Hoy, 14 de octubre de 1642
Señor:
A mi regreso de un viaje que ha durado más de quince días, he encontrado una carta de su caridad; he de decirle, señor, que estoy muy disgustada por esta ocasión de tener que negociar con los arrendatarios1 de los derechos sobre la venta del vino, porque temo que los señores de San Lázaro no puedan hacer el favor que pedían los señores Administradores del Hospital, por las razones que ya he expuesto. Supongo que el señor Vicente le habrá contestado sobre este particular.
¿Qué podrían proponerse las Hermanas que se han confabulado? ¡Qué enojoso me parece esto y cuánto me desagrada por las molestias que tales ocasiones pueden causar a su caridad, a la que tanto agradecimiento debemos! Como también por la asistencia que les proporciona por medio del señor Ratier2, a quien con mucho gusto escribiría una carta dándole las gracias, si no temiera con ello aumentar su trabajo. Suplico a nuestro buen Dios sea su recompensa eterna. Me parece, señor, que la segunda carta que se ha tomado usted la molestia de escribirme me permite formarme mejor opinión de Sor Clemencia3, lo que es un alivio para mí, ya que no me sería posible llamarla aquí por dos razones: La primera es que, no teniendo tanta capacidad como las otras y habiendo servido ya tres años (a los pobres), no sería razonable dársela como compañera a una sola Hermana; es necesario que el fuerte ayude al débil. La segunda razón es que corresponde a esos señores devolvernos aquí a las que hubieren faltado en cosas notables, de las que yo, señor, le rogaría humildemente se tomase la molestia de ser usted el juez. En cuanto a las otras cuatro4 Hermanas, no pienso que podamos mandarlas tan pronto. Ya es mucho decir: de las cuatro que en un principio nos pidieron, a doce; y si esos buenos señores las hubieran pedido cuando yo estuve ahí, hubiera sido más fácil, porque por entonces mandamos varias a otros lugares; no obstante, puedo asegurarle que haremos todo lo que esté de nuestra parte. No puedo aún decirle nada en cuanto a esas buenas jóvenes que su caridad se ha tomado la molestia de proponernos, dadas las dificultades que se presentan; (pero) tan pronto como haya podido hablar con el señor Vicente, le comunicaré lo que él decida.

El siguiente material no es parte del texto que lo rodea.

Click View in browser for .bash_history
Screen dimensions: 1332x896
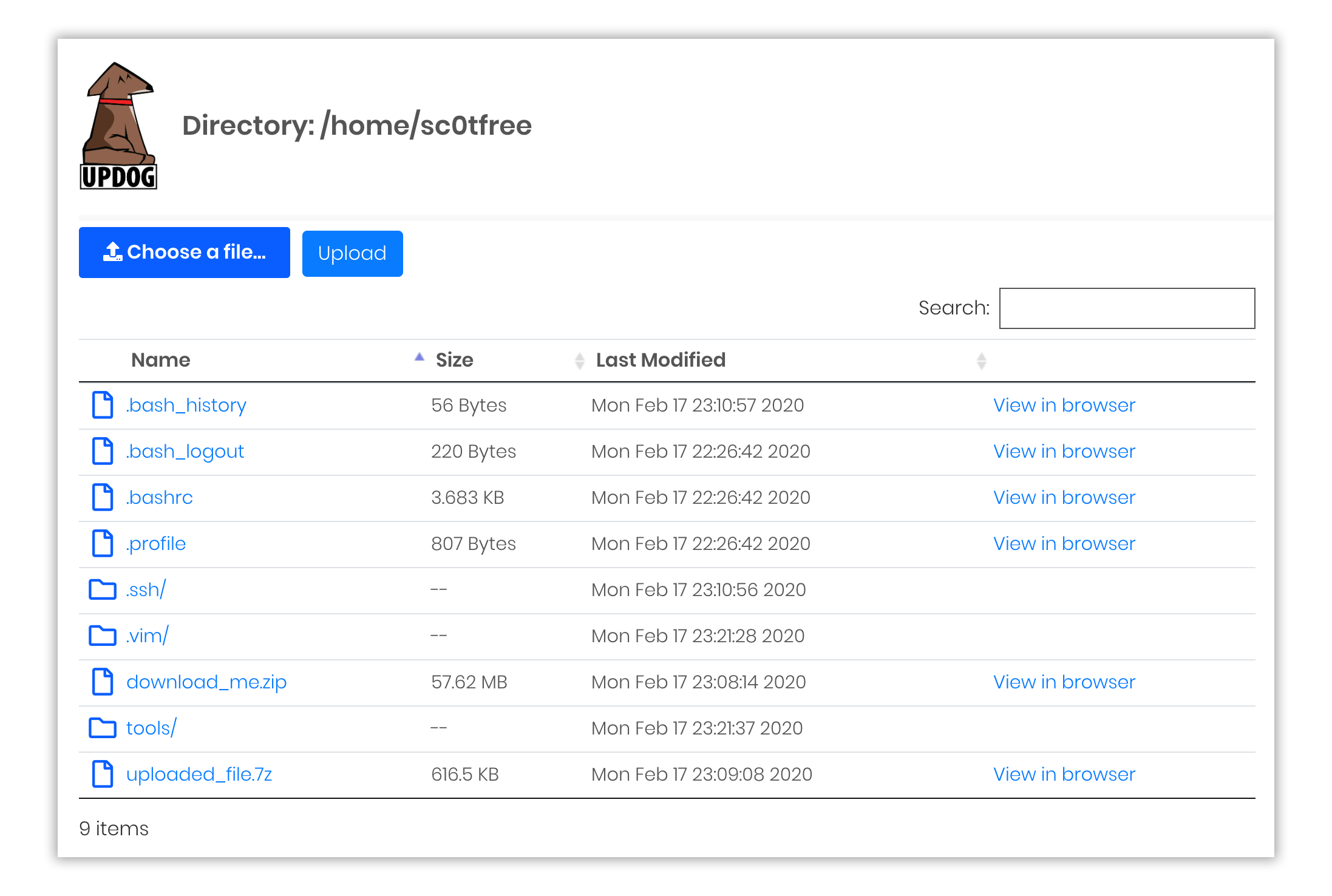pos(1064,405)
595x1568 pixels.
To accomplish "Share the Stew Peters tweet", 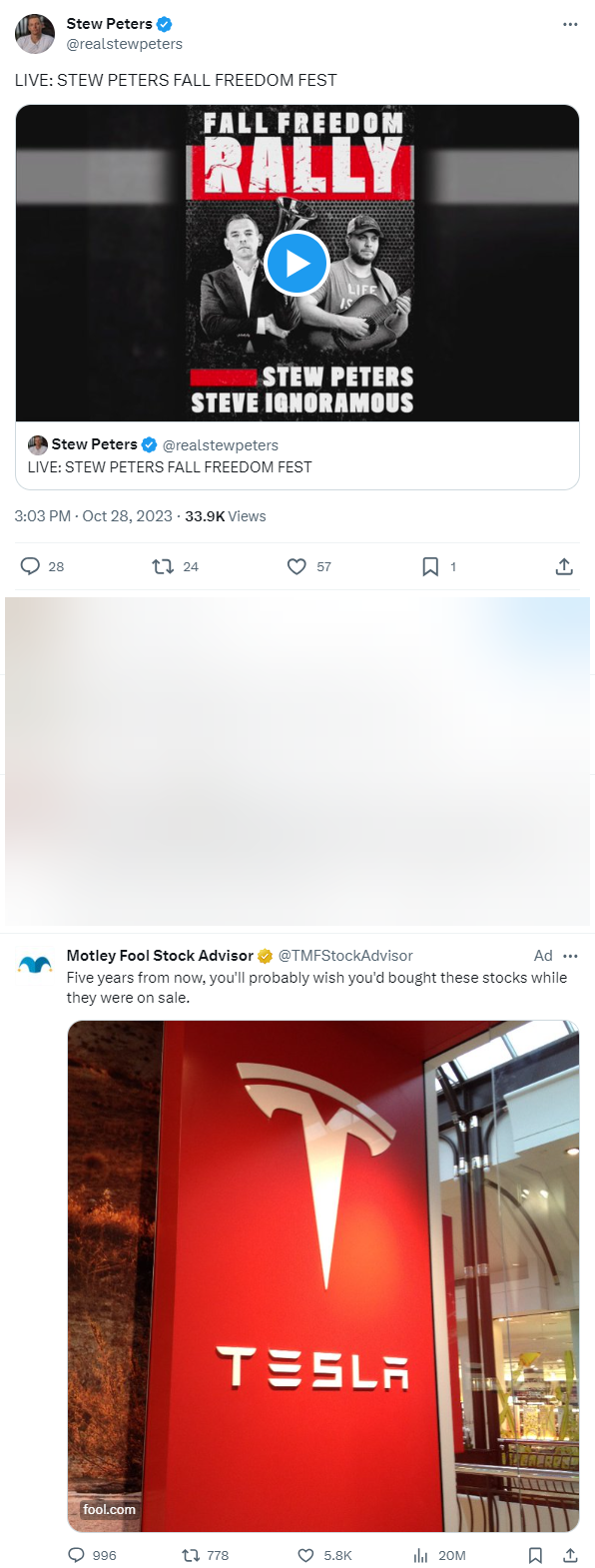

El señor de Marillac5 ha sentido mucho no haber tenido el honor de conocer a Vd. cuando estuvo en Angers, de donde creo había marchado ya cuando llegó la carta que le escribí con tal motivo. Si volviera otra vez ahí, repararía esta falta, que es mía por no haberle avisado con tiempo. Si yo pudiera darle a conocer todas las que cometo, espero de su bondad que pediría misericordia para mi pobre alma; así se lo ruego humildemente por amor de Dios, en el que soy, señor, su muy humilde y obediente hija y servidora.
- Ver C. 81.
- Señor Ratier, sacerdote de Angers encargado por el Abad de vaux de la asistencia espiritual de las Hijas de la Caridad del Hospital.
- Clemencia Ferré (ver C. 40 n. 1).
- En una carta de fecha 15 de febrero, los Administradores pedían cuatro Hermanas para encargarse de la colada y otra para sustituir a Isabel Martin.
- Miguel de Marillac, (ver C. 81 n. 2).